In 1910 he became professor of pathology at the University of California, Berkeley. Gay was a faculty sponsor when biology students on campus formed a society called Beta Kappa Alpha. He also provided a typhoid serum and supervised the inoculation of students. He continued to research antibodies and antigens. In 1918 he published his book on typhoid fever, and in 1921 he became Head of the new Department of Bacteriology.

In 1923 Gay became professor of bacteriology at Columbia University; he introduced a graduate study program leading to a Ph.D. His research turned toward the reticulo endothelial system. In 1929 he returned to the Philippines to combat leprosy on the Leonard Wood Memorial Commission. He contributed to Agents of Disease and Host Resistance(1935) concerned with bacteria, fungi, protozoa, rickettsiae and viruses.

He wrote, "The modern study of viruses, though largely in the hands of bacteriologists, has developed new biological, chemical, and physical approaches, and has brought us closer to an enlarged, though by no means final, interpretation of life itself."
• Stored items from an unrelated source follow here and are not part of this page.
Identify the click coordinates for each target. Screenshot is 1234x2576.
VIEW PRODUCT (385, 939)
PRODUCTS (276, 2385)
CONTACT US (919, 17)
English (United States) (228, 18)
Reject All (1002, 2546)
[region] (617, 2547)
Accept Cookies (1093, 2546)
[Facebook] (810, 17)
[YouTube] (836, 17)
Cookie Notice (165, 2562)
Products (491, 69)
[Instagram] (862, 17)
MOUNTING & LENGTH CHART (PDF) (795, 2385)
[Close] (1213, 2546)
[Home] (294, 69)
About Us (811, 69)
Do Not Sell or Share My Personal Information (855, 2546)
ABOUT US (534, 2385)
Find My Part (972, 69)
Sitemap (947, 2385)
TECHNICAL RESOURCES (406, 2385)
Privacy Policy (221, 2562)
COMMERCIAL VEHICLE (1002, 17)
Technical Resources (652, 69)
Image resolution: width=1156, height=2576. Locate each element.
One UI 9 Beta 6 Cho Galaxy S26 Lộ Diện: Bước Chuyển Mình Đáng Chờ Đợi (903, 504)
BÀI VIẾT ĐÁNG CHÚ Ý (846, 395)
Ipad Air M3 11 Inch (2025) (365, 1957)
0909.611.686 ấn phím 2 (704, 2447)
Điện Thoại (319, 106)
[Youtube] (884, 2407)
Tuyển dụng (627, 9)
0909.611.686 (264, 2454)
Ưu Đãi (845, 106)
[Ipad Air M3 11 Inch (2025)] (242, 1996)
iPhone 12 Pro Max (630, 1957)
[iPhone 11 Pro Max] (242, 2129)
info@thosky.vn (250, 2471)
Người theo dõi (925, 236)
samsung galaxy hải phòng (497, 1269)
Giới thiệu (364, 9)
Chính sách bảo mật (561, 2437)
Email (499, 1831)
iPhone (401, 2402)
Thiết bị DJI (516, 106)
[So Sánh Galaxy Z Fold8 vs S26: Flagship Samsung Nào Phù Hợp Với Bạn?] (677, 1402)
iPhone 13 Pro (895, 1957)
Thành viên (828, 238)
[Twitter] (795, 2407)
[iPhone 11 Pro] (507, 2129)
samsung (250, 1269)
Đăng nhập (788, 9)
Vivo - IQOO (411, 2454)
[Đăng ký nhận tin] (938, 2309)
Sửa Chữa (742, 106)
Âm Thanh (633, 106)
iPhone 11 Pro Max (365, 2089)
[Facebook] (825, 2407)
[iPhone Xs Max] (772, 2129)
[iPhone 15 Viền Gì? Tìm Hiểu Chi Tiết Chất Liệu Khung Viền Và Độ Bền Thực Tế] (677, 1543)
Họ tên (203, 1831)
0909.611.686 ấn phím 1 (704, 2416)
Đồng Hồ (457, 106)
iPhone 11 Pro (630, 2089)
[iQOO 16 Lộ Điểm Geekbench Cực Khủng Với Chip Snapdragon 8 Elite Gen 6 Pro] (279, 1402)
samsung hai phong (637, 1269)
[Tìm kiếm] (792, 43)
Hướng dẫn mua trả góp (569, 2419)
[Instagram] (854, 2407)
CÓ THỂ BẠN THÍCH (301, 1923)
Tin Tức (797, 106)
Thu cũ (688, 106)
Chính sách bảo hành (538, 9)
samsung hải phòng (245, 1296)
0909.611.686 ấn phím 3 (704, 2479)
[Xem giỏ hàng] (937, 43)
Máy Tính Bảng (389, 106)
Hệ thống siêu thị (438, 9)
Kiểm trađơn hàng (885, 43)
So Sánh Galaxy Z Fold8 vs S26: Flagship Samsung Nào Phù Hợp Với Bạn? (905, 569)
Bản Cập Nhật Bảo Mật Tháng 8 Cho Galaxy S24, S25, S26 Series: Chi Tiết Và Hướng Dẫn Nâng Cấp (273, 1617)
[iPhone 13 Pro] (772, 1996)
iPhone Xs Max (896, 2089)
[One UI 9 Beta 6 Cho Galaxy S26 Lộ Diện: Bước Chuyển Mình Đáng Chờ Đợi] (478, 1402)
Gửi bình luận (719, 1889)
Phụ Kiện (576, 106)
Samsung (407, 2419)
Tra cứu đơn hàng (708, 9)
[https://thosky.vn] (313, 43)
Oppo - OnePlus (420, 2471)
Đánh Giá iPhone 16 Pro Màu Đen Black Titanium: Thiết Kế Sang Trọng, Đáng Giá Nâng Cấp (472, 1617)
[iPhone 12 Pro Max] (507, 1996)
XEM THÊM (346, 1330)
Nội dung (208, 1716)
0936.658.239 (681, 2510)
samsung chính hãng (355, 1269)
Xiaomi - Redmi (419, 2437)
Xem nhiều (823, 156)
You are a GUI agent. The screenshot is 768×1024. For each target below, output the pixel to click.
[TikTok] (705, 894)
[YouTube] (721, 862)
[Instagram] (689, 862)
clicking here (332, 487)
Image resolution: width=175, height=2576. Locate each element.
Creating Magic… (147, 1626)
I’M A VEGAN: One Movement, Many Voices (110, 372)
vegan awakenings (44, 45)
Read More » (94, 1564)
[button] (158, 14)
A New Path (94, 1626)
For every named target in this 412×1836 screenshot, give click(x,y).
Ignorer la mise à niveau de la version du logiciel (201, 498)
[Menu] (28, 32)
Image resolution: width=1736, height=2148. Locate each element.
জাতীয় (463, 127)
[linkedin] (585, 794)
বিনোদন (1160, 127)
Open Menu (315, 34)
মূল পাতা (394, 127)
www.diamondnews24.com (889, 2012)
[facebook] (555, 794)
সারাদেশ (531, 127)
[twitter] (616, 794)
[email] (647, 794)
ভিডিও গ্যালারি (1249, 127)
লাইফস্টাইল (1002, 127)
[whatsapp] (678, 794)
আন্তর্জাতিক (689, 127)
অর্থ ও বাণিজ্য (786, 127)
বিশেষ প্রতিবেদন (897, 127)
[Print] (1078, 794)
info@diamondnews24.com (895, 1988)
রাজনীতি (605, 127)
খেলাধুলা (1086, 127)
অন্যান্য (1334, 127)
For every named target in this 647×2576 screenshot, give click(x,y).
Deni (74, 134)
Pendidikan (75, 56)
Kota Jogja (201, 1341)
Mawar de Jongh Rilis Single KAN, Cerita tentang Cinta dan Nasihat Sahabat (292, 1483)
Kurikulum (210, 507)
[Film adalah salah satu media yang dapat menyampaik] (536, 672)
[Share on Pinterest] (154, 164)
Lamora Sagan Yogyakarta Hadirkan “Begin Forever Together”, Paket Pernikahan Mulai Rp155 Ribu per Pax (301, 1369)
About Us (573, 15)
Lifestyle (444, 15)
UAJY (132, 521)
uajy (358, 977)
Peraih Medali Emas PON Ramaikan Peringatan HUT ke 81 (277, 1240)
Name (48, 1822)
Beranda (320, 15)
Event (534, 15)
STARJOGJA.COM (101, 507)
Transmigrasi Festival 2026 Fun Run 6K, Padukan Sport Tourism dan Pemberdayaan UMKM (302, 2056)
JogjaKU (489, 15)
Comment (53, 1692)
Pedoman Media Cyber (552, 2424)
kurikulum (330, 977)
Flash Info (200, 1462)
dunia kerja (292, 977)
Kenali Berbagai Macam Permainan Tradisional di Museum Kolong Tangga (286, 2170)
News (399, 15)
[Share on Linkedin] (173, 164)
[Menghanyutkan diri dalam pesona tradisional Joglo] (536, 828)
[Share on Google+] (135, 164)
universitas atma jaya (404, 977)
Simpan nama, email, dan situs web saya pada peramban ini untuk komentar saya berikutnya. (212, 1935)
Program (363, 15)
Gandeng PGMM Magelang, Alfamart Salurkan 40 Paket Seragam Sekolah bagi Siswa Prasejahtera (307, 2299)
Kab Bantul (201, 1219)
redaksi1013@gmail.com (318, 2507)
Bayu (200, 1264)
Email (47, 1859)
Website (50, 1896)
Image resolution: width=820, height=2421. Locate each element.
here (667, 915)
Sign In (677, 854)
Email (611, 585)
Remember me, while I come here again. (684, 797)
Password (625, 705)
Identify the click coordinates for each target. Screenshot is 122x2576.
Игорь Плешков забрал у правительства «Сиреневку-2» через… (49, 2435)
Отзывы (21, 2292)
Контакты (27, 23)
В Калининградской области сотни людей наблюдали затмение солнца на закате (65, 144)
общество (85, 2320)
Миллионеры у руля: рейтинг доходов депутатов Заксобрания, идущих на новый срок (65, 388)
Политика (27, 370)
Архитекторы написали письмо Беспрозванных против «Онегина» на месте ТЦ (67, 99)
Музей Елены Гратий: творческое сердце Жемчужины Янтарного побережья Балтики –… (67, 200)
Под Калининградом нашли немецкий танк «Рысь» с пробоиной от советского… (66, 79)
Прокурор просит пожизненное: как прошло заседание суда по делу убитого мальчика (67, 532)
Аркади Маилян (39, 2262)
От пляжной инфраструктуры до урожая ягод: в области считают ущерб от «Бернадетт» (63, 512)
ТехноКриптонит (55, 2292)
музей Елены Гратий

Gay retired to a farm in New Hartford, Connecticut.

==Works==
- 1909: Jules Bordet (Frederick P. Gay translator) Studies in Immunity, John Wiley & Sons, link from Internet Archive.
- 1910: Immunology: A Medical Science Developed through Animal Experimentation, Council on Defense of Medical Research of the American Medical Association, link from HathiTrust.
- 1912: (with G.Y. Rusk) Studies in the Locus of Antibody Formation, Fifteenth International Congress on Hygiene and Demography, link from Biodiversity Heritage Library.
- 1915: (with Karl F. Meyer and Glanville Y. Rusk) Outline of a combined courses in pathology, including bacteriology and protozoology, infection and immunity, experimental pathology, histopathology and morbid anatomy, link from HathiTrust.
- 1918: Typhoid Fever considered as a problem of scientific medicine, link from HathiTrust.
- 1932: "Disease and Death", The Australian Journal of Experimental Biology and Medical Science, Vol.9, No.1, (January 1932), pp. 113-117
- 1938: The Open Mind: Elmer Ernest Southard, 1876–1920, Chicago: Normandie House ISBN 1-163-14765-6.
- "A half-century of bacteriology at Columbia", Columbia University Quarterly 31: 112–39, 203–17.

Papers on anaphylaxis, written in collaboration with Elmer Ernest Southard:
The papers were published in the Journal of Medical Research (JMR) which was the publishing arm of the American Association of Pathologists and Bacteriologists:
- 1907: "On serum anaphylaxis in the guinea pig", Journal of Medical Research 16: 143–80.
- 1908: "On the mechanism of serum anaphylaxis and intoxication in the guinea-pig", JMR 18: 407–31.
- 1908: "On recurrent anaphylaxis and repeated intoxication in guinea-pigs by means of horse serum", JMR 19:1–4.
- 1908: "The relative specificity of anaphylaxis", JMR 19: 5–15.
- 1908: "The localization of cell and tissue anaphylaxis in the guinea-pig, with observations of the cause of death in serum intoxication", JMR 19: 17–35.
- 1909: (with J. G. Fitzgerald) "Neurophysiological effects of anaphylactic intoxication", Journal of Medical Research 21: 21–40.